This is the second installment of a 5-part series titled: From Résumé to Revenue: Turning Skills into a Business That Works.
As an employee-turned-solopreneur learning to sell her own value, this journey has been nothing but easy! It constantly challenges my perspective and forces me to grow comfortable with uncertainty…I feel like I have to evolve lighting fast and I want to take you along for the ride ~ my experience might be useful to you!
You can find this article in French here.
As entrepreneurs:
✨ We don’t sell skills/products. We sell transformation.
The Challenge: Using Misguided Language
I received a message from a brilliant consultant:
“Marie-Claire, I have 12 years of experience in fintech project management. My resume is three pages long. But when I tell prospects ‘I do project management,’ they look at me as if I’m selling hot air. 😖”
She’s right because:
⩥ “Project management” doesn’t tell a story.
⩥ It doesn’t paint a picture.
⩥ It doesn’t solve a specific problem in people’s mind.
I had the same rude awakening. 🤯
- For months, I introduced myself as a “digital transformation consultant.”
- When I talked about my services, I did what I had always done: I listed my skills.
➡️ I used to say: I help people “define their strategy,” “optimize their processes,” and “align their operations with business objectives”.
I was pretty happy with this description! 😇
On a resume, it sounded great.
But in a client pitch? Nothing. Blank stares and polite “oh, interesting” responses.
And I didn’t understand why.
The Breakthrough: Shifting Language
One day, a prospect said to me: “I don’t understand what you do, but I know that my team wastes 15 hours a week on repetitive tasks and that my customers wait too long for their responses.”
It clicked 👆.
➡️ My potential client didn’t want to buy my “digital transformation.” He wanted to buy back time and peace of mind. 😳
It took me a while to adjust my language. 🌬️
- As an employee, you learn to name what you do.
- But as an entrepreneur, you have to learn to explain what it changes.
💬 Saying “I’m an expert in project management” is neutral.
💥 Saying “I create clarity and traction for overwhelmed founders who want to move faster without spreading themselves too thin” is magnetic.
And the difference isn’t a degree in storytelling.
It’s a change in perspective:
👉 We no longer talk about ourselves.
👉 We talk about the client’s world before, during, and after our intervention.
The Shift: Your Technical Skills Are Just Tools
What clients buy is the result of those tools applied to their reality.
➡️ When you say “I do project management,” the client hears jargon.
➡️ When you say, “I transform your team’s chaos into a predictable system that delivers on time,” the client visualizes their pain being resolved.

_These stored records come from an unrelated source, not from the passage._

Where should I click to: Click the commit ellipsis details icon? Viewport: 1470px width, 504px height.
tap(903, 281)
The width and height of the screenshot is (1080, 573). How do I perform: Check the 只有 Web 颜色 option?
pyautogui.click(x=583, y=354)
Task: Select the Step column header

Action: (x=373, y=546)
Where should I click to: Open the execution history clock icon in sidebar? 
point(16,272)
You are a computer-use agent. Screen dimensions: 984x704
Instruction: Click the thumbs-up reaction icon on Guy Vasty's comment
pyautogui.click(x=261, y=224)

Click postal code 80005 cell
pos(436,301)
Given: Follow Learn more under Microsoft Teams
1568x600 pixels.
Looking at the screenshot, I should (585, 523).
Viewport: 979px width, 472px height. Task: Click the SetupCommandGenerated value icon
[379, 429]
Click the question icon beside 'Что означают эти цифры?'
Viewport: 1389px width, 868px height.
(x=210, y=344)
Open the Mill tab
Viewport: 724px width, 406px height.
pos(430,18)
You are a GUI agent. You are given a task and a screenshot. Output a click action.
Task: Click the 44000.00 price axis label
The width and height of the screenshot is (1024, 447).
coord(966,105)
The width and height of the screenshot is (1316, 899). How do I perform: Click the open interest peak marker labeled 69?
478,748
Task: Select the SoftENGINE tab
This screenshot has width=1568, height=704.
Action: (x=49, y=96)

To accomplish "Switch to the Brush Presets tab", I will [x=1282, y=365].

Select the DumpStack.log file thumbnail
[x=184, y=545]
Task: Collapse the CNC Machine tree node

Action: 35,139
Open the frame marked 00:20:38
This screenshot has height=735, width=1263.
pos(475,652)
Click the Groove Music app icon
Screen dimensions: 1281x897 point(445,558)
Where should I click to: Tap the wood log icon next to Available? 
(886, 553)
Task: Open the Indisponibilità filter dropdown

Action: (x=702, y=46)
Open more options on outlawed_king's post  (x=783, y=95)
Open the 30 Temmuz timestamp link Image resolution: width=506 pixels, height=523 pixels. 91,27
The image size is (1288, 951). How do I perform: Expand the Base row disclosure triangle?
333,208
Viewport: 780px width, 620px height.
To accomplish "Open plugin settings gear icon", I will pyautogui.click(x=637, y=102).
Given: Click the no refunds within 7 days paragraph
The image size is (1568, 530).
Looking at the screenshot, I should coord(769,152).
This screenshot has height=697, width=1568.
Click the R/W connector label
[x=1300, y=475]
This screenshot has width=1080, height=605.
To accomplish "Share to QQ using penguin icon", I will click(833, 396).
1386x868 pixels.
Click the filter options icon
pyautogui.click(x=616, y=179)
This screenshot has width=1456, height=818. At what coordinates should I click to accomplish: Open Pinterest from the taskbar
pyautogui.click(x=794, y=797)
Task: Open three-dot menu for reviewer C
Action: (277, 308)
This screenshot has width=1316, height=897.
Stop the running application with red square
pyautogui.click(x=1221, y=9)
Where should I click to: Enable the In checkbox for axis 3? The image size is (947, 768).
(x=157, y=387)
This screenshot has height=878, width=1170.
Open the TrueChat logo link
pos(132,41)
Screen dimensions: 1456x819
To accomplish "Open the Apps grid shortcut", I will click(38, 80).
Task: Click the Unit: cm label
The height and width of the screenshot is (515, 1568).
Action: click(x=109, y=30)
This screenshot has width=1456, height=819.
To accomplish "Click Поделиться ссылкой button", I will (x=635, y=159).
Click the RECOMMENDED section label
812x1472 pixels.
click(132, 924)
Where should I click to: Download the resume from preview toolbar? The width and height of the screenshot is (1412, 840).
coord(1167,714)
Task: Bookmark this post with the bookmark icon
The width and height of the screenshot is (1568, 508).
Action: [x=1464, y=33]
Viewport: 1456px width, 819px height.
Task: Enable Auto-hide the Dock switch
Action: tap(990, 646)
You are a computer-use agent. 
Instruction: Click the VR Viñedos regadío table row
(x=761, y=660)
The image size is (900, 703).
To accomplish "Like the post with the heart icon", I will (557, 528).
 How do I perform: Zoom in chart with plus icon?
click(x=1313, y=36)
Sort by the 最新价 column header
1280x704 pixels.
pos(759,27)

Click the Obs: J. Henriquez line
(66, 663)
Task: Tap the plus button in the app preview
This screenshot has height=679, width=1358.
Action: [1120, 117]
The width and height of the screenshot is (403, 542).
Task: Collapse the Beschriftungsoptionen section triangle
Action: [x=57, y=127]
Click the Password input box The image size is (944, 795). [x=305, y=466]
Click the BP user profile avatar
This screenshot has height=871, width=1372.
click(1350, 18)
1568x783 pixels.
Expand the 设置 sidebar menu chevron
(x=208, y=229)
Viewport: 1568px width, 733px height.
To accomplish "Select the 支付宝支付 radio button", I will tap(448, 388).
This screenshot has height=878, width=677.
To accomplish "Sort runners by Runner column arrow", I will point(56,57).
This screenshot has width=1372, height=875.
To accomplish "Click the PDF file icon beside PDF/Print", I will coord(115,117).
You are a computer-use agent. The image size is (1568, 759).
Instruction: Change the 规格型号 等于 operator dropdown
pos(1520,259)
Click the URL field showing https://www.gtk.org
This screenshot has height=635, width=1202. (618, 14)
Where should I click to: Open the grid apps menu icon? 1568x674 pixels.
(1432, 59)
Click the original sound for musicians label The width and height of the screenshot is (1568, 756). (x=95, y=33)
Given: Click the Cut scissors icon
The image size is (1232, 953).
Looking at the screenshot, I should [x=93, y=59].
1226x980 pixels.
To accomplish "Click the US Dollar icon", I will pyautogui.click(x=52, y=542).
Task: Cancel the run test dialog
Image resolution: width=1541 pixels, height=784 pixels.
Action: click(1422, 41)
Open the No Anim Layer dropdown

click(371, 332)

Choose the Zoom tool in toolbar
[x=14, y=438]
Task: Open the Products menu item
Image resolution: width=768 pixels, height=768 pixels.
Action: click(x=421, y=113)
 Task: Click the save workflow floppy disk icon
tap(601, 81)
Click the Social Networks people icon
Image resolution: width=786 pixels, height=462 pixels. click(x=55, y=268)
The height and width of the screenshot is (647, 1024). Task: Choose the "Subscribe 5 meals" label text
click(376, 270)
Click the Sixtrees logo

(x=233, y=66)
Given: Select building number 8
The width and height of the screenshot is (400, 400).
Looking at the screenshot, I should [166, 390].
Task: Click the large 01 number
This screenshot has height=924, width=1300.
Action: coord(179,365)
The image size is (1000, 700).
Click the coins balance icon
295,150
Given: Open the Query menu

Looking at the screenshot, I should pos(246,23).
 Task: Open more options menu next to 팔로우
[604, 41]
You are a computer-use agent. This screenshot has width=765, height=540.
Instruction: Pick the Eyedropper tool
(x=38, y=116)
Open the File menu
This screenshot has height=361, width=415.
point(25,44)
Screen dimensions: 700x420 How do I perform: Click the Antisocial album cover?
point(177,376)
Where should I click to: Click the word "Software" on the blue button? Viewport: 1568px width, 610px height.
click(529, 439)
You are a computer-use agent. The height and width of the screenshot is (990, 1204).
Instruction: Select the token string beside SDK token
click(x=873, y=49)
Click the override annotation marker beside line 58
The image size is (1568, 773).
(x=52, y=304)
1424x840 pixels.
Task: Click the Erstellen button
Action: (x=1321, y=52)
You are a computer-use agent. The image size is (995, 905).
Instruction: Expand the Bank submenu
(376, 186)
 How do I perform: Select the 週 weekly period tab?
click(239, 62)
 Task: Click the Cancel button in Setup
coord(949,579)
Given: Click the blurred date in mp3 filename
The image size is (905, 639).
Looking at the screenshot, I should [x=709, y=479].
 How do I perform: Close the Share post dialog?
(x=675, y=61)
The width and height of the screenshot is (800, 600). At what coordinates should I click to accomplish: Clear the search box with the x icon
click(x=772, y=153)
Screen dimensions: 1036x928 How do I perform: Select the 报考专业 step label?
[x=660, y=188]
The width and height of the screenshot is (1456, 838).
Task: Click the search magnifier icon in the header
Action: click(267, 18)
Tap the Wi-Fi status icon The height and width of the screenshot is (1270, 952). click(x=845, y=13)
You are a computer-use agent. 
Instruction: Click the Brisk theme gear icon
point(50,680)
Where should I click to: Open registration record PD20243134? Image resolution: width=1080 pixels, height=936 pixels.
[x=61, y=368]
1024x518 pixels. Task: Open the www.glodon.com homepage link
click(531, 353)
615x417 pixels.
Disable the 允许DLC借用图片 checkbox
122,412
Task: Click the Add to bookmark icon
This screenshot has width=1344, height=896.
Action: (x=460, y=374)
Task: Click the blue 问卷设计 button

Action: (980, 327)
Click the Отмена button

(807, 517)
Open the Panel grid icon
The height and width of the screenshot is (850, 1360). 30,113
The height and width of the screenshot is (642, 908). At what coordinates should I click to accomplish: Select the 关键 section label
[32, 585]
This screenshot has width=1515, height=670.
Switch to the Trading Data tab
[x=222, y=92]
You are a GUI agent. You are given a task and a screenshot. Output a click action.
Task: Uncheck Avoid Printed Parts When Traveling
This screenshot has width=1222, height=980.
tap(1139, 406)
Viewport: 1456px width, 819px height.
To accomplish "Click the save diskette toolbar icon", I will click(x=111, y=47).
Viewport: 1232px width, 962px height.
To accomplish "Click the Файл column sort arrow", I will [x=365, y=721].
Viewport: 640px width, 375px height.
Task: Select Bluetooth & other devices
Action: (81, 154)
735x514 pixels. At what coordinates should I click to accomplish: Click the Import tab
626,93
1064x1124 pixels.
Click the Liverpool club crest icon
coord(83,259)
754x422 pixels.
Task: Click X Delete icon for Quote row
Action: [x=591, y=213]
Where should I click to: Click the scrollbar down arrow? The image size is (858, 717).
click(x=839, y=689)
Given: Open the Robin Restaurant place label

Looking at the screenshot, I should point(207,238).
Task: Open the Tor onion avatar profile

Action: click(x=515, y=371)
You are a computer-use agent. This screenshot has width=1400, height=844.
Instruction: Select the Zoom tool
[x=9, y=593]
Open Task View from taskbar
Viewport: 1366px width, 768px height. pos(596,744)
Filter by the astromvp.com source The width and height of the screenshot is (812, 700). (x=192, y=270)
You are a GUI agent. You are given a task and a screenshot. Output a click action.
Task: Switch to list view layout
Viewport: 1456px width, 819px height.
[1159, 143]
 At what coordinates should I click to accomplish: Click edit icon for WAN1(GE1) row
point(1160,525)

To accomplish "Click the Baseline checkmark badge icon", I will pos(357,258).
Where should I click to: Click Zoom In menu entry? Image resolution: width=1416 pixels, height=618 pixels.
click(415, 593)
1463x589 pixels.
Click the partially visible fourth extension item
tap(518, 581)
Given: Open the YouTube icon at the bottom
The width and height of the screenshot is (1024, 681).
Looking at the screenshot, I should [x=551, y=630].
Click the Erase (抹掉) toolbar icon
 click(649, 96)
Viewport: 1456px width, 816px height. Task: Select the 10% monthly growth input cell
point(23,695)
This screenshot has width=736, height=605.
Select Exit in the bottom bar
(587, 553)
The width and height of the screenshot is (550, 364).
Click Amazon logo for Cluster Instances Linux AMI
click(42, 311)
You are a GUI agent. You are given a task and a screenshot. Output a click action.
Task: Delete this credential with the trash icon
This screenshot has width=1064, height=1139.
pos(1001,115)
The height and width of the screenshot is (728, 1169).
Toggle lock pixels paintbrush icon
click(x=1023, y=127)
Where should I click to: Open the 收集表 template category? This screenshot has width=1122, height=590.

The difference? Storytelling.
Your years of experience have given you a valuable skill: identifying patterns, anticipating roadblocks, and creating fluidity where there was friction. But this value remains invisible until it is translated into customer transformation.
💡The market doesn’t understand your business expertise. It understands its problems.
Shifting Gears: Finding Your Narrative
🔧 What helped me (and can help you too) transform a skill into an attractive narrative 🤩
1️⃣ A Formulation Template
“From [frustrating current state] to [specific desired state] thanks to [my skill].”
Examples of transformation:
- Project management → “From scattered efforts and missed deadlines to a synchronized team that delivers two weeks ahead of schedule”
- Financial analysis → “From anxiety at the end of the month to a clear view of your cash flow over six months”
- Digital marketing → “From posts that fall on deaf ears to an engaged audience that contacts you spontaneously”
2️⃣ A Simple Question
That changed everything for me 😮💨
“What concrete transformation do my skills enable for a client?”
⩥ Not in the abstract. In real life.
⩥ When you intervene, what is less painful, more fluid, more profitable, or simpler for the other person?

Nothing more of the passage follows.